Il dibattito si svolge nell'ambito delle 176 misure di trasformazione economica approvate dall'Assemblea Nazionale nella sua sessione straordinaria di giugno 2026, un pacchetto che include l'apertura alla banca privata, case di cambio, conversione di aziende statali in società commerciali e l'eliminazione del limite di 100 lavoratori per le mipymes.
Uno dei partecipanti ha descritto la situazione del cambio con franchezza: il mercato valutario «si muove principalmente attraverso meccanismi non ufficiali» e il tasso di cambio cresce rapidamente sia nel circuito informale che in quello ufficiale.
Secondo i dati dell'Osservatorio delle Monete e Finanze di Cuba (OMFi) di elToque, il peso cubano era quotato a 685 CUP per dollaro a giugno 2026, rispetto a circa 500 CUP a febbraio dello stesso anno.
«Continuare a gestire la crisi con gli strumenti tradizionali ha un costo; trasformare quegli strumenti ha un costo anch'esso, ma riteniamo che in questo momento la trasformazione comporti un costo minore», ha affermato uno dei partecipanti al programma.
L'argomento centrale del frammento è che Cuba possiede risorse sottoutilizzate —terra, persone, conoscenza, capacità produttive installate— che non possono essere sfruttate a causa della mancanza di liquidità o di investimenti, e che le «barriere interne» impedivano di collegare queste risorse con il capitale disponibile.
In questo contesto è emersa una delle domande più rivelatrici del dibattito: «A cosa ci serve avere un settore centrale, una buona industria che appartiene al paese ma è paralizzata e non può produrre? È meglio tenerla ferma o che qualcuno venga, investa e ci siano produzione e risultati?»

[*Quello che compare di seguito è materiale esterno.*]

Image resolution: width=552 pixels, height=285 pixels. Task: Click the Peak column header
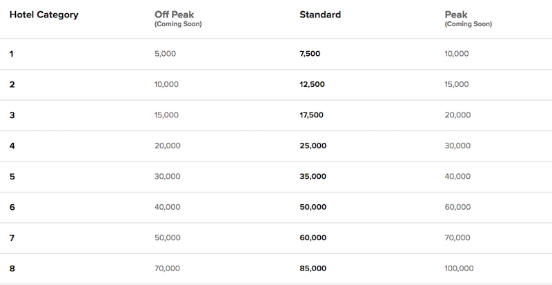click(x=456, y=14)
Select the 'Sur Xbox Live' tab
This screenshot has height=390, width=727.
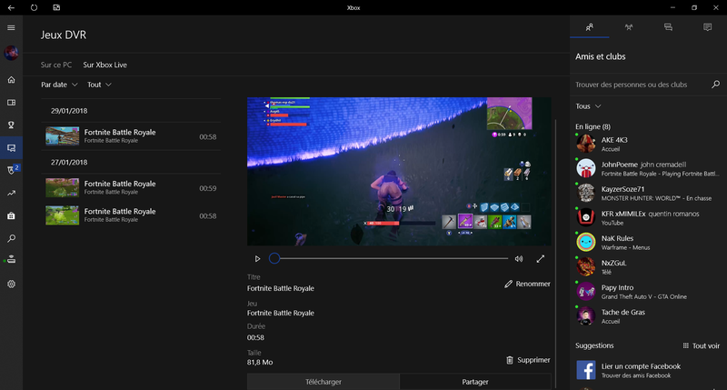tap(104, 65)
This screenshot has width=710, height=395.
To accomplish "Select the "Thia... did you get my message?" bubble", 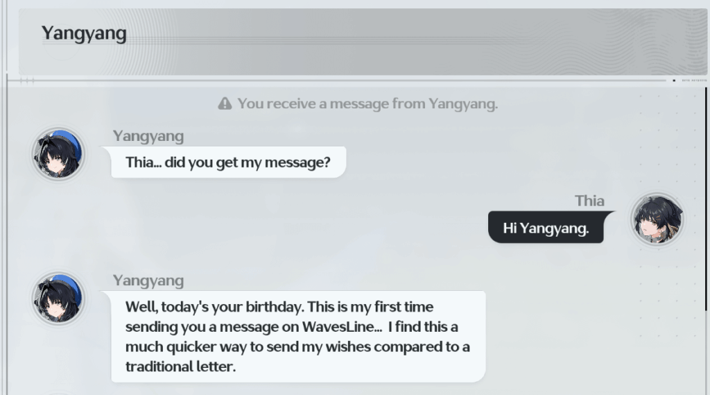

La domanda riassume la tensione ideologica che attraversa tutto il pacchetto di riforme, riconosciuta dagli stessi partecipanti come un «contesto politico, ideologico ed anche comunicativo complesso e avverso».

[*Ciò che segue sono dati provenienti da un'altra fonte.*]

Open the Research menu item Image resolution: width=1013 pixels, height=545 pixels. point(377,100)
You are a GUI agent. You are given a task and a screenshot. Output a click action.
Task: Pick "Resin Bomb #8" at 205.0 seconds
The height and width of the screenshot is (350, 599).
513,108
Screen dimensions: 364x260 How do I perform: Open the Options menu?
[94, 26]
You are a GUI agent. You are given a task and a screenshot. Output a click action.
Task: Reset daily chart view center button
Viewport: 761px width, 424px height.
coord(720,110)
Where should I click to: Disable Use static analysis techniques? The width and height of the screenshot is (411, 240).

Di fronte alle critiche secondo cui le misure implicano un abbandono del socialismo, l'argomento ufficiale è stato che Díaz-Canel insiste che non si rinuncia al socialismo: «tutto ciò non è incompatibile con il nostro modello sociale, ma è il modo di difendere quel socialismo, sostenendolo con una base materiale che permetta di garantire protezioni sociali per il nostro popolo».
Tuttavia, lo stesso dibattito nella Mesa Redonda ha ammesso che «la pressione esterna e le deformazioni interne hanno favorito il dibattito sulla viabilità del socialismo e sulla costruzione socialista a Cuba», e che la domanda fondamentale è «se il socialismo possa essere in grado di risolvere questi gravi problemi che la nostra società sta affrontando».

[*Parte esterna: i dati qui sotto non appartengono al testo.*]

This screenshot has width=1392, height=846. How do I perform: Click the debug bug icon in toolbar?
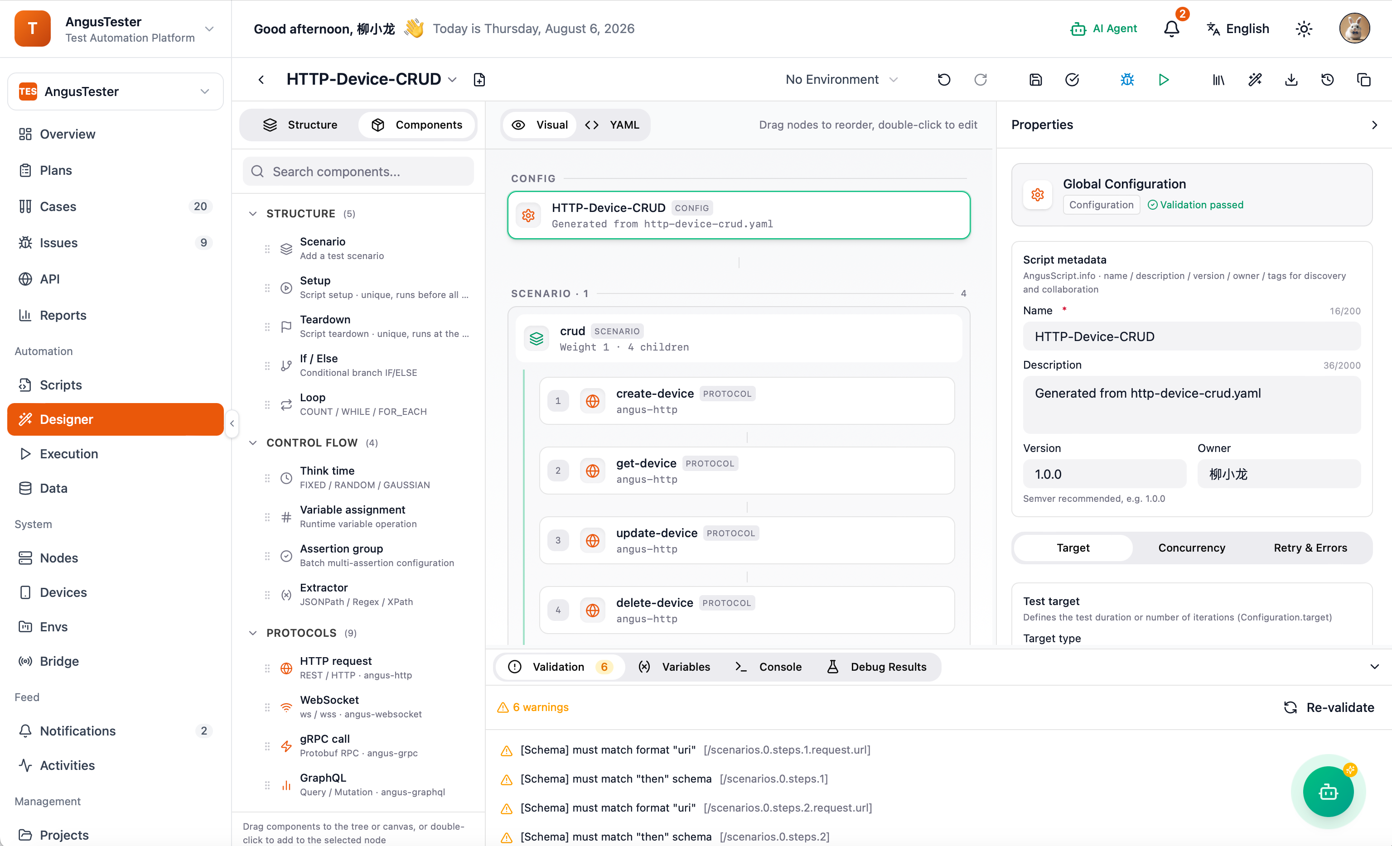(1127, 80)
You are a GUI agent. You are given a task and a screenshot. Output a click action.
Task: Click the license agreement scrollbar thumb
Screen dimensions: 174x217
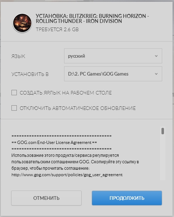163,131
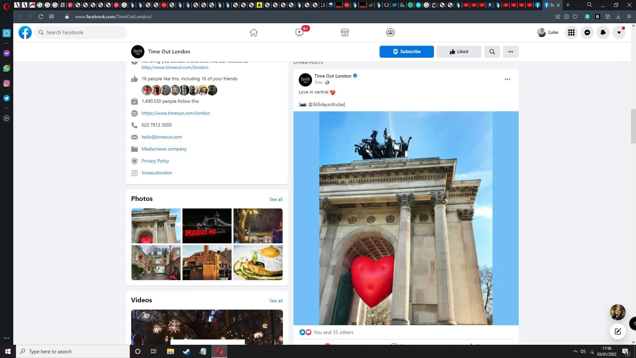Click the page vertical scrollbar thumb
The height and width of the screenshot is (358, 636).
pyautogui.click(x=633, y=126)
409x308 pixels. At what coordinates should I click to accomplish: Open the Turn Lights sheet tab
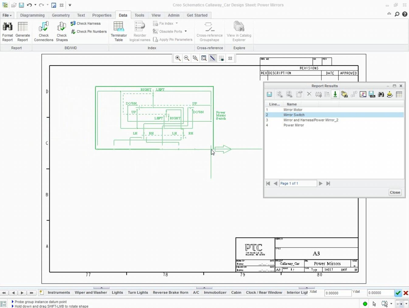pyautogui.click(x=138, y=293)
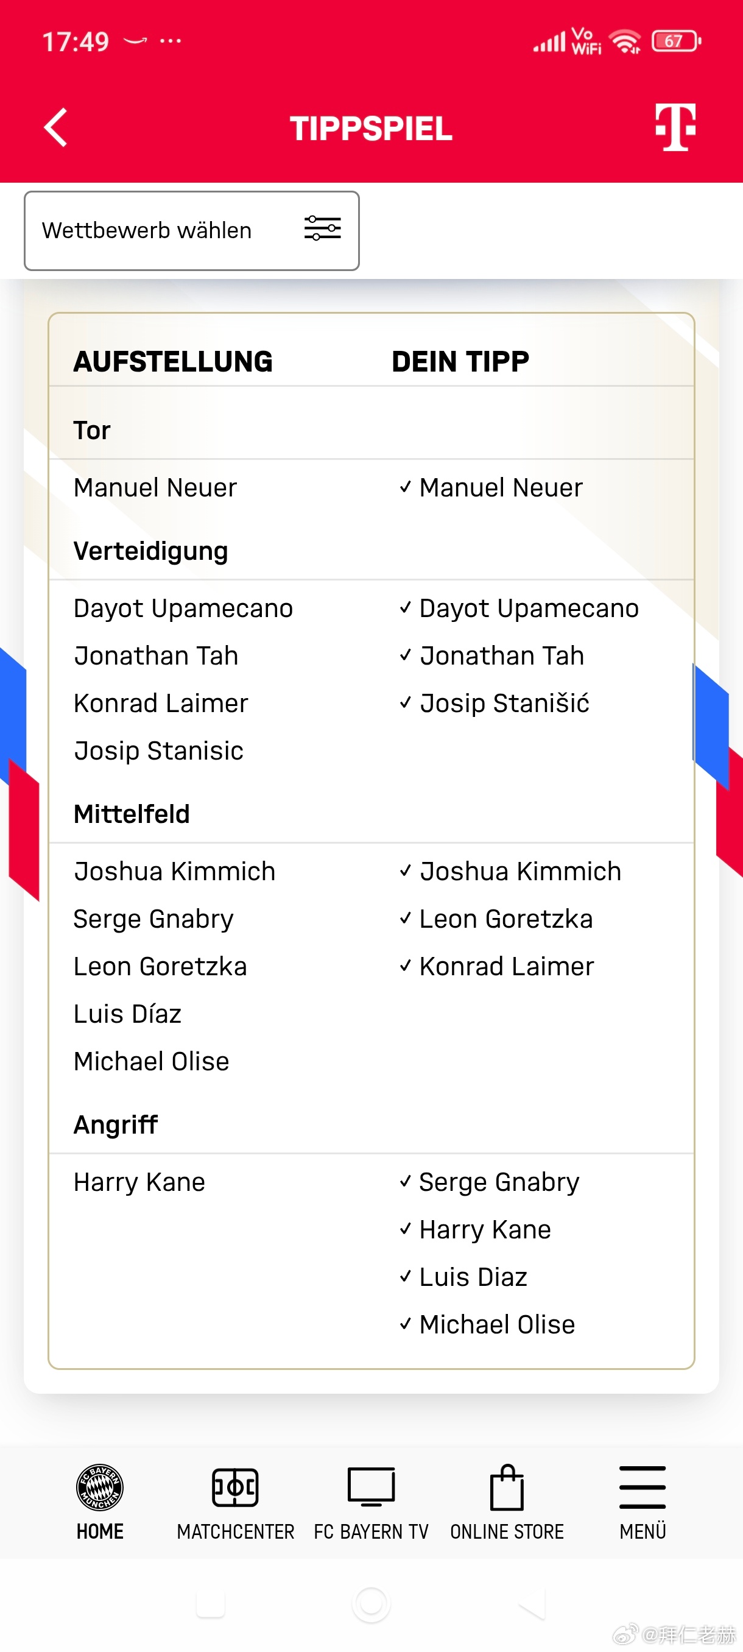Select the Verteidigung section header

click(x=151, y=551)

La CEPAL prevede una diminuzione del PIL cubano del 6,5% nel 2026 e una contrazione accumulata del 10,3% nel biennio 2025-2026, con un calo totale dal 2020 di circa il 26%, cifre che illustrano l'entità del fallimento economico accumulato che ora costringe il regime a riformare strumenti che ha difeso per decenni.
L'implementazione delle 176 misure richiederà modifiche a più di 148 disposizioni giuridiche, un processo che il regime dovrà completare in un contesto di scarsità di valuta, inflazione incontrollata e una popolazione che da anni sopporta blackout e carenza di rifornimenti.